## PASSAGE
──────

Men who work long hours make their wives feel more stressed and rushed, but women who work long hours don't have the same effect on their husbands, new research on Australian families suggests.
"The job demands of men affect women, but we didn't find any evidence that the opposite was the case," said study co-author Lyn Craig, a sociologist at the University of New South Wales in Australia. "I think it's because women have the responsibility to make the family work around the male job." [6 Scientific Tips for a Successful Marriage]
Though men have dramatically increased the time they spend at home and with the family sincethe 1960s there's still no contest: Women, on average, spend nearly 5 more hours a week on household chores than men do and spend double the amount of time tending to young childrens' physical needs, according to the 2015 American Time Use Survey.
But it's difficult to tease out the possible effects of these dynamics using typical data. Some studies show that women feel more pressed for time, for instance, but those studies typically study individuals, without comparing two halves of a couple and seeing how one person's choices affect the other's.
To get a better understanding of those couple dynamics, Craig and her colleagues looked at the 2006 Australian Time Use Survey, which included 756 Australian couples with children at home. About a quarter of these households had just a man as the sole breadwinner, about a quarter had two full-time working parents, and a little less than half had a wife who worked part time and a husband who worked full time. Nearly four in 10 of the fathers worked more than 50 hours a week.

──────

## RECORDS SUPPLIED
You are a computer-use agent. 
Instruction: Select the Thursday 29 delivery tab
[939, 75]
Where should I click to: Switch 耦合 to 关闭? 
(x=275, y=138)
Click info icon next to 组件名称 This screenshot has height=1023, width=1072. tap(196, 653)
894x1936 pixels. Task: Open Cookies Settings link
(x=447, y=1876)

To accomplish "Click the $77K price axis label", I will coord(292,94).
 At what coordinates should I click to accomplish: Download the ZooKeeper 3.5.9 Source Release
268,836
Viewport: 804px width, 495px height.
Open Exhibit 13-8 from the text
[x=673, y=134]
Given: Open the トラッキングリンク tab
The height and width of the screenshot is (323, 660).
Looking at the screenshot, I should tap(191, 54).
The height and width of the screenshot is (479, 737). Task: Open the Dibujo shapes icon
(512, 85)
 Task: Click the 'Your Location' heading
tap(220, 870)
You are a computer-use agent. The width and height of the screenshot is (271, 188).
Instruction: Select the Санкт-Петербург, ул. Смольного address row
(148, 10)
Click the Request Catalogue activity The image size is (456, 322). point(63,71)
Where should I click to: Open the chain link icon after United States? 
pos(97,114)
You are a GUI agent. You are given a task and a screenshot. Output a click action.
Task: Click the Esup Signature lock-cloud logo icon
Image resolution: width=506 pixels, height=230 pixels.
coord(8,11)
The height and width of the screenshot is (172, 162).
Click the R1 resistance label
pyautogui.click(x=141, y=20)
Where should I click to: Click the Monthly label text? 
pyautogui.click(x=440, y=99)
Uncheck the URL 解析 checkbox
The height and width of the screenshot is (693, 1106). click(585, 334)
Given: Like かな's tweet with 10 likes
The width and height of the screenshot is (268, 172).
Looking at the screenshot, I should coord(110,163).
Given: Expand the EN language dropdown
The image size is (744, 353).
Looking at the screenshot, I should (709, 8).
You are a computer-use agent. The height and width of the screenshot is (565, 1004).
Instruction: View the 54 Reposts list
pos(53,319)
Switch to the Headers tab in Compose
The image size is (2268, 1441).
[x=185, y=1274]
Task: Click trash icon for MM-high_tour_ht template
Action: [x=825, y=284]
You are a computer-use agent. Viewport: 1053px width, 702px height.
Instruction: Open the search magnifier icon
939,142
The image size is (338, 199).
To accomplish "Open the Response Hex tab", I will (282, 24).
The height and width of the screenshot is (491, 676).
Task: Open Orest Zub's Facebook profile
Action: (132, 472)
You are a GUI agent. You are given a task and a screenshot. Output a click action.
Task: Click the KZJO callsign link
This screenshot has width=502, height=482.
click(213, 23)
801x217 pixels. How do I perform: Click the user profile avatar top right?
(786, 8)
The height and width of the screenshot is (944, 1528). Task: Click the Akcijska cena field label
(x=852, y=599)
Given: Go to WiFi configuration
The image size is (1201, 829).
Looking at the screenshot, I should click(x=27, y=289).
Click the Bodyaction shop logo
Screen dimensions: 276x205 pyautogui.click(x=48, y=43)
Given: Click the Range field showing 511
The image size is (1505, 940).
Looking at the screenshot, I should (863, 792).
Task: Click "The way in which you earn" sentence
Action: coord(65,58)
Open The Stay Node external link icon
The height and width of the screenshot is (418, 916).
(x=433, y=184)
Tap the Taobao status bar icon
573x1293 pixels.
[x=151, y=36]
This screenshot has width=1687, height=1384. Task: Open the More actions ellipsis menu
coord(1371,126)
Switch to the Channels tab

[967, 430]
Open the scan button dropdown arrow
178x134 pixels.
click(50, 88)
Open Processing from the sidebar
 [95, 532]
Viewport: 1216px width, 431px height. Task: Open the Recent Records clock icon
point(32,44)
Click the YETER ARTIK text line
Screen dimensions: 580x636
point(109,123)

──────

## SHORT EXERCISE A
In the article on long work hours, how many Australian couples with children at home did the 2006 Australian Time Use Survey include?
## SHORT EXERCISE B
Summarize the article on long work hours in two sentences.
## SHORT EXERCISE C
Carry on with the article on long work hours from the point where it stops.
The items aren't needed for any of this.

## OUTPUT A
756 couples.

## OUTPUT B
Research on Australian families suggests that men who work long hours leave their wives feeling more stressed and rushed, while women's long hours have no such effect on husbands, which co-author Lyn Craig links to women being responsible for fitting family life around the male job. To study these couple dynamics, which typical individual-level data can't capture, Craig and colleagues examined 756 couples with children at home in the 2006 Australian Time Use Survey.

## OUTPUT C
The survey asked people to record 5-minute time diaries over one or two days, describing their activities and answering how often they felt rushed or pressed for time.
The families were frazzled, the researchers found. Nearly 70 percent of women and 62 percent of men felt rushed for time "always" or "often," the researchers reported online June 21 in the Journal of Marriage and Family.
Women reported having two fewer hours a week of "uncontaminated" leisure, or time for purely fun pursuits. An example of pure or "uncontaminated" leisure would be curling up to read a book alone or seeing friends sans husband and kids, whilecontaminated leisure would include hanging out with friends on a playdate or going to a baseball game with the family, Craig said.
When men worked long hours (more than 50 hours a week), their wives reported feeling more rushed and spent more time multitasking on household duties. This was the case no matter whether the woman was not employed outside the home, employed full time or employed part time, the researchers said.
However, when women worked longer hours, they spent more time multitasking with household chores and cut back their uncontaminated free time.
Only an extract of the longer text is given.